On 5/2/05, Harry Ohlsen <Harry_Ohlsen@hyperion.com> wrote:
> > From: Eric Mahurin [mailto:eric_mahurin@yahoo.com]
> > Sent: Friday, 29 April 2005 22:21
> > <snip>
> > I don't see any practical application for doing something like
> > this. Is this just a academic question?
>
> It was pretty much an academic question, but my colleague actually
> wanted to do it, so it was of some real-world interest.
>
> H.
>
Erm.. have you thought of the easiest possible inversion
str !~ re

That fits the spec...

--
David Naseby
http://homepages.ihug.com.a...

Nikolai Weibull

5/2/2005 10:11:00 PM

0

David Naseby, May 3:

> Erm.. have you thought of the easiest possible inversion
> str !~ re

That only inverts the sense of the matching, not the actual language
matched itself,
nikolai

--
Nikolai Weibull: now available free of charge at http:/...!
Born in Chicago, IL USA; currently residing in Gothenburg, Sweden.
main(){printf(&linux["\021%six\012\0"],(linux)["have"]+"fun"-97);}

Dan Doel

5/3/2005 12:56:00 AM

0

Well, if you want an academic answer... :)

Get a book on automata/computability theory (back when I took such a course,
we used Automata and Computability by Dexter Kozen; it's pretty good).
Therein, you'll find algorithms for converting between DFA (discrete finite
automata) and regular expressions.
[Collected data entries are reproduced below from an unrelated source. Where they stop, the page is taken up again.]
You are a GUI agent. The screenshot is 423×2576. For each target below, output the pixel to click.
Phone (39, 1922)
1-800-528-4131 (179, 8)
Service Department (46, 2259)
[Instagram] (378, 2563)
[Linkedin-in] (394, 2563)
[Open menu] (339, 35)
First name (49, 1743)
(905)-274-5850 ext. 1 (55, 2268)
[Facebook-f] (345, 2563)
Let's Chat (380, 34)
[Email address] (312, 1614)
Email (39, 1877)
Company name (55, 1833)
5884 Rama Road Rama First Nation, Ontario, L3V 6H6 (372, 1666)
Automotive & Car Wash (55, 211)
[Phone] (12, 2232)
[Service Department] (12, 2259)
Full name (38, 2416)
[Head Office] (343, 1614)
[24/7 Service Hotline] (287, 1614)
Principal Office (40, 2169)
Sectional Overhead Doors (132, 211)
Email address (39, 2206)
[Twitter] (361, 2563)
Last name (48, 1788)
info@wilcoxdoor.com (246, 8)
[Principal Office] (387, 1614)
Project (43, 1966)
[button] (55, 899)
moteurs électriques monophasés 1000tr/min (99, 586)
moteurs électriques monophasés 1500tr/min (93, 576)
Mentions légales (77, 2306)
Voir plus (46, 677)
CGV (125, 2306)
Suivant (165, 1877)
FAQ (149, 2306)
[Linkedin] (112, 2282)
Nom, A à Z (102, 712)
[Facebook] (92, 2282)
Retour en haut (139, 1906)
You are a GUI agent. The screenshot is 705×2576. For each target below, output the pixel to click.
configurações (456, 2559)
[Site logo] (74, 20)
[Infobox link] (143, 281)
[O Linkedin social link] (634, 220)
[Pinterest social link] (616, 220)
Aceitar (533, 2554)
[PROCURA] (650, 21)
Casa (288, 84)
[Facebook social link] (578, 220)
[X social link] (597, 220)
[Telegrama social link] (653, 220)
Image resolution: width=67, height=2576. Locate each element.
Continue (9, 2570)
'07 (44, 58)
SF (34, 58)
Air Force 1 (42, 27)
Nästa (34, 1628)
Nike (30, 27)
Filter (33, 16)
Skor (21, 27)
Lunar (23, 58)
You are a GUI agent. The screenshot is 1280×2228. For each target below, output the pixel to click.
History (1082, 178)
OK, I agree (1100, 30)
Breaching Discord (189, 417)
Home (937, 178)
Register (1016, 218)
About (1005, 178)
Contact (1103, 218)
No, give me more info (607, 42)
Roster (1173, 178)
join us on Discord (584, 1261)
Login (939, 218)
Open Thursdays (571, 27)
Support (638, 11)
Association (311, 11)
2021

You can invert a regular expression as
follows:

1) Convert the regex to a DFA
2) Invert the accept states of the DFA, causing it to accept the complement
of the initial language
3) Convert the modified DFA into a regex

Viola.

However, it should be noted that regular expressions aren't really regular
these days. For example, Ruby allows the following regex:

/(a*)b(\1)/

Which accepts the language { (a^n)b(a^n) }, which is context free, not
regular (that is, it cannot be encoded as the language of a finite
automaton---it requires something like a pushdown automaton (FA with a
stack)---or the language of a true regular expression---it requires a
context free grammar). So, if you want to invert an arbitrary
Ruby/Perl/Python "regular expression," you've got a tougher time on your
hands.

-- Dan Doel

Harry Ohlsen wrote:
> It was pretty much an academic question, but my colleague actually
> wanted to do it, so it was of some real-world interest.

Logan Capaldo

5/3/2005 1:43:00 AM

0

On 5/2/05, Dan Doel <dolio@case.edu> wrote:
> Well, if you want an academic answer... :)
>
> Get a book on automata/computability theory (back when I took such a course,
> we used Automata and Computability by Dexter Kozen; it's pretty good).
> Therein, you'll find algorithms for converting between DFA (discrete finite
> automata) and regular expressions. You can invert a regular expression as
> follows:
>
> 1) Convert the regex to a DFA
> 2) Invert the accept states of the DFA, causing it to accept the complement
> of the initial language
> 3) Convert the modified DFA into a regex
>
> Viola.
>
> However, it should be noted that regular expressions aren't really regular
> these days. For example, Ruby allows the following regex:
>
> /(a*)b(\1)/
>
> Which accepts the language { (a^n)b(a^n) }, which is context free, not
> regular (that is, it cannot be encoded as the language of a finite
> automaton---it requires something like a pushdown automaton (FA with a
> stack)---or the language of a true regular expression---it requires a
> context free grammar). So, if you want to invert an arbitrary
> Ruby/Perl/Python "regular expression," you've got a tougher time on your
> hands.
>
> -- Dan Doel
>
> Harry Ohlsen wrote:
> > It was pretty much an academic question, but my colleague actually
> > wanted to do it, so it was of some real-world interest.
>
>

In this case, I would imagine that (Not having taken theory of
computation yet, next semester! woo hoo) Onigurma and the like convert
the regex into a DFA or a PA anyway at some point. Couldn't you go
into the guts and invert the DFA as you describe (not necessarialy
generating the inverted regex) and use the new DFA or PA to match
against the input?

Dan Doel

5/3/2005 3:15:00 AM

0

I've never investigated things like regex engines in real programming
languages. They probably do convert the regex into some 'nicer' form for
actually computing matches.

If it's simply a DFA, then yeah, you can just invert the accept states. That
might even work in the case of a PDA (not too sure; it's been a while)
(also note, it depends on the type of PDA. They can accept based either on
state or empty stack, although you can convert between them. The latter is
probably harder to invert as-is).

I think the situation is even worse, however. Consider the Ruby regex:

/(a*)(b*)(\1)(\2)/

This matches the language { (a^n)(b^m)(a^n)(b^m) }, which I believe isn't
even context-free (someone should check me on this; I've been fumbling
around reading sites on the pumping lemma, but it's been like a year and a
half since I really knew this stuff). So whatever format they convert the
regex into to actually figure out the match, it probably isn't as simple as
even a PDA (you need at least a linear bounded automaton---Turing machine
with a finite tape---to match a context-sensitive language), and it's
probably not as simple as flipping some bits to match the complement.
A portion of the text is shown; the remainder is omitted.